TRY IT
Starting with the first line, output the data exactly, through to the last line.

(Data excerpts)

──────

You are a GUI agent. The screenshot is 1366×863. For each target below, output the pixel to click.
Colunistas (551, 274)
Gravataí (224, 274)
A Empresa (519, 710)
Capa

──────

SOLUTION TO THE PROBLEM
You are a GUI agent. The screenshot is 1366×863. For each target below, output the pixel to click.
Colunistas (551, 274)
Gravataí (224, 274)
A Empresa (519, 710)
Capa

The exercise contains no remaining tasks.